LYS-SAF302’s efficacy, safety and tolerability are being assessed in a Phase II/III trial in the US and Europe, called the AAVance study. This ongoing study will recruit 20 children with MPS IIIA from four US and four European clinical sites. It will measure whether a one-time administration of LYS-SAF302 (delivered directly to the brain under general anesthesia) can improve children’s neuro-developmental status after 24 months. Patients’ progress, scored as a cognitive development quotient, will be compared with natural history data for the disease. As well as tracking the therapy’s efficacy in helping delay or even reverse neurodegeneration suffered by children with MPS IIIA, the study will also measure how safe and tolerable the treatment is. The therapy’s effects on behavior, sleep and on both patient and parent quality of life will also be monitored.
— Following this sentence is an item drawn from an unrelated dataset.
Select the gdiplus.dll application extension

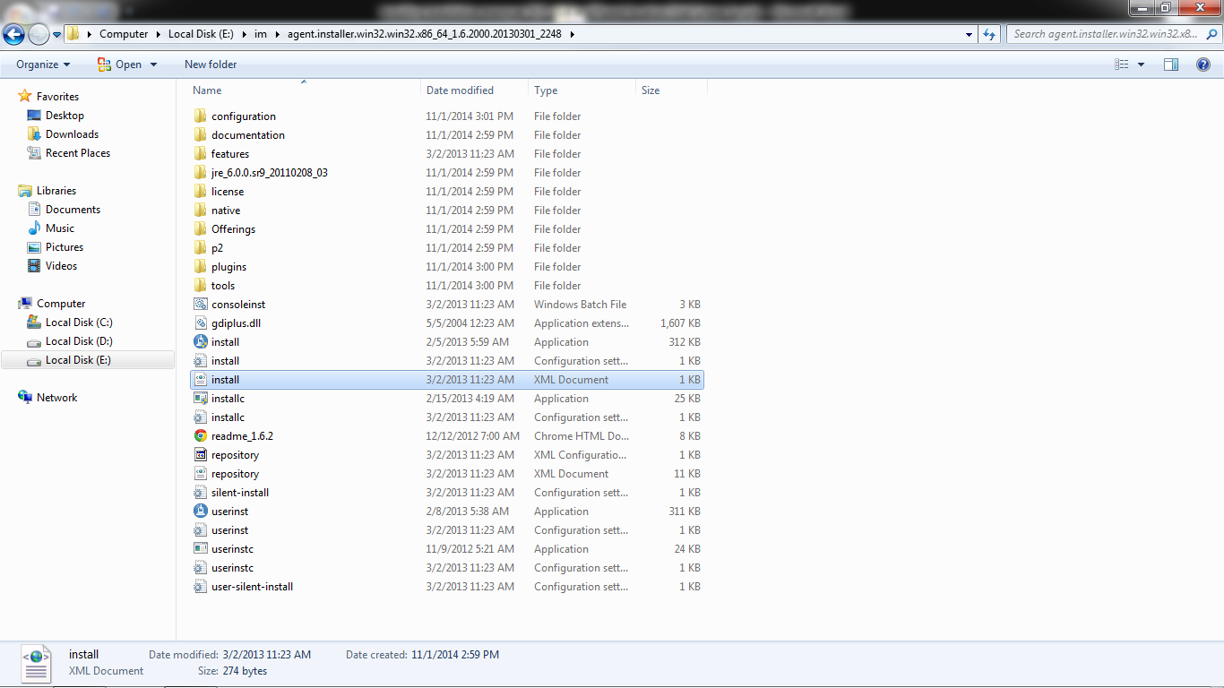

This important study has been carefully planned in collaboration with medical experts, regulators, HTA bodies and patient representatives.
Mutations to the SGSH gene in children with MPS IIIA are responsible for the developmental, physical and behavioral symptoms of the disease. LYS-SAF302 delivers a working copy of the human SGSH gene directly to the brain through intra-cerebral injection. By providing the fully-functional gene, and thereby enabling downstream enzymes to operate normally, this therapy may help stabilize and/or repair neuronal damage.
The therapy has Orphan Drug Designation in the US and European Union. In the US it also has Fast Track and Rare Pediatric Disease designations.